Why Choose an Apprenticeship?Posted: 7th of March 2019 by Lewis Scott
Katie Fiddaman is a Chartered Manager Degree Apprentice at Pearson College London
What made you consider an apprenticeship?
Throughout my GCSE’s and A-Levels, I always worked part-time alongside my studies. Therefore, a degree apprenticeship seemed like the natural progression for my Higher Education as I thrive under pressure and enjoy keeping busy. For some people, the traditional university experience is perfect; but I knew I wanted to work, so it wouldn’t suit me.
What are the common misconceptions of apprenticeships?
I think the main misconception is that apprenticeships are only for practical subjects, giving them less value than a traditional degree programme. In actual fact, it’s the opposite! You are gaining work experience, whilst obtaining a qualification AND you get paid. Another misconception is that apprentices are there to do the ‘less important’ jobs such as making tea and coffee… I have never once been asked by a member of staff to do this!

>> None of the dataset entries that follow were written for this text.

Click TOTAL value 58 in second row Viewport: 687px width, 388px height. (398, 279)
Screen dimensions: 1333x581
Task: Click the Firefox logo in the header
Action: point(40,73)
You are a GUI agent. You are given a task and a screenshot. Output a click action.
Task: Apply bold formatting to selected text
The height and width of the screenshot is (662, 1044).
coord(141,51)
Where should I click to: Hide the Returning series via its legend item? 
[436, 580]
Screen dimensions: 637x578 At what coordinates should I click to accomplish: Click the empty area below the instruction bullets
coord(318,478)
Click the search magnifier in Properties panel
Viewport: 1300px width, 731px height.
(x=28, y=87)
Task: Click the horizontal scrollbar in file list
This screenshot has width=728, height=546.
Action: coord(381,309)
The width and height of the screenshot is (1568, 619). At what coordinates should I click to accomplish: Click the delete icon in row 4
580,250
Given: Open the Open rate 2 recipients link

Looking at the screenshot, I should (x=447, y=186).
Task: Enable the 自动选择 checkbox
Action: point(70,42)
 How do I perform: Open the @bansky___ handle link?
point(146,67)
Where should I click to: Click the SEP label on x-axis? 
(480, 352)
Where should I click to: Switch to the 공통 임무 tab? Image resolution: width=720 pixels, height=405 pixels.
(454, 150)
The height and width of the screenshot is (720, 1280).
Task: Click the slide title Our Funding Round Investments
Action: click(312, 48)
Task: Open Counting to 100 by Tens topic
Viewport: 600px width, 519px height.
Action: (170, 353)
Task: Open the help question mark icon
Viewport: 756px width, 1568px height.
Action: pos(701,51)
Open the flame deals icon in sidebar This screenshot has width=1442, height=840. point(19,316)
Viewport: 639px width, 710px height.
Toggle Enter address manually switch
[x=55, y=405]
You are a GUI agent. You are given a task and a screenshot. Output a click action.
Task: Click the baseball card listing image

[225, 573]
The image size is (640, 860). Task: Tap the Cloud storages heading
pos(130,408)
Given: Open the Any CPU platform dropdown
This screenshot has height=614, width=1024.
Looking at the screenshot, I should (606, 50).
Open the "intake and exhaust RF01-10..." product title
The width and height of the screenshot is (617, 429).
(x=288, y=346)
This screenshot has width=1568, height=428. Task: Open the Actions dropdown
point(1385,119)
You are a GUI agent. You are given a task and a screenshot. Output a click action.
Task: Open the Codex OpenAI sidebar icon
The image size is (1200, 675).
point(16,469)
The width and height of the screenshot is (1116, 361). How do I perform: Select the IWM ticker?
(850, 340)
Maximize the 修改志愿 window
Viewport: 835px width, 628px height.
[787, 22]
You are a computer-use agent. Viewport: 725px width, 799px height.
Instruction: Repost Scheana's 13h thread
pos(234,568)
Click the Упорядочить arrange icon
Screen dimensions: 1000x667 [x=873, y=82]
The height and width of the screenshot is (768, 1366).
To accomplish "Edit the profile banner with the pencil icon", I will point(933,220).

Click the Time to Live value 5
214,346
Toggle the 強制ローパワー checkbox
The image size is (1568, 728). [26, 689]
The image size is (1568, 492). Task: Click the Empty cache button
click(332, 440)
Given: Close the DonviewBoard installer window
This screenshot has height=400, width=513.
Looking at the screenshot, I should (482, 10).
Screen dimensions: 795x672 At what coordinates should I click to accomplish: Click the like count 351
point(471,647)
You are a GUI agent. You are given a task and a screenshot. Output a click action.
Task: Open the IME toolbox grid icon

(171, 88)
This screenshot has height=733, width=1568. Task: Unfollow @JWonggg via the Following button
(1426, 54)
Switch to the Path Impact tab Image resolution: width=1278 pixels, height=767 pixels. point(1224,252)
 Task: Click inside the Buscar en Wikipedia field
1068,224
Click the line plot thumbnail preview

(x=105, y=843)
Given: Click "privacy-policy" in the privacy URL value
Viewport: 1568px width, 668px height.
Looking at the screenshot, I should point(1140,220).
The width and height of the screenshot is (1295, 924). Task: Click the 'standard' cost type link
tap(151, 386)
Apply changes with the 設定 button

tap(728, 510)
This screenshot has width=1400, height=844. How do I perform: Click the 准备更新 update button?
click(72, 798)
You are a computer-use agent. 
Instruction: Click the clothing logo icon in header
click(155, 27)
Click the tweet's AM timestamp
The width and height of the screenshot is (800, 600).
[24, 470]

What are the key bits of advice you would give to someone who is considering doing an apprenticeship?
Research: in order to be successful in getting an apprenticeship, you need to know the company that you want to work for. Just researching at a top level will not suffice. You need to research facts that other candidates won’t know to express a true interest for the company.
Time management: balancing a qualification with a full-time job role can be challenging. Therefore, ensuring that your time management is efficient will aid success in an apprenticeship. Plan your time so that you have enough time to fit in your studies.
- Network: as the saying goes…”It’s not what you know, it’s who you know.” You need to build a network of people that could be useful to you in the future and vice versa to build a mutually beneficial network.
What would you change about social perspectives on apprenticeships?
I would change the view that apprenticeships are of less value than the traditional pathway, the stereotype that apprentices make tea and coffee; and finally the assumption that apprenticeships are for individuals with lower intelligence levels and for practical subjects only.
A lot of parents traditionally encourage their children down the university route and neglect apprenticeships. What would you say to them?
I would say that initially my dad was not supportive of me doing an apprenticeship due to the negative connotations associated with the word ‘apprenticeship’. I would advise that parents take the time to thoroughly research higher-level apprenticeships before making judgements about them. Parents also generally like the idea that a company funds the degree apprenticeship, so no fees for them!
Finally, how would you sum up your apprenticeship experience in a few sentences?
I would say that my apprenticeship has been an eye-opening experience. I have met like-minded apprentices and inspiring individuals that have mentored me to success. I have been given opportunities that I would never have even had a chance to get if I didn’t do this apprenticeship. Building my network and meeting new people has definitely been the best part!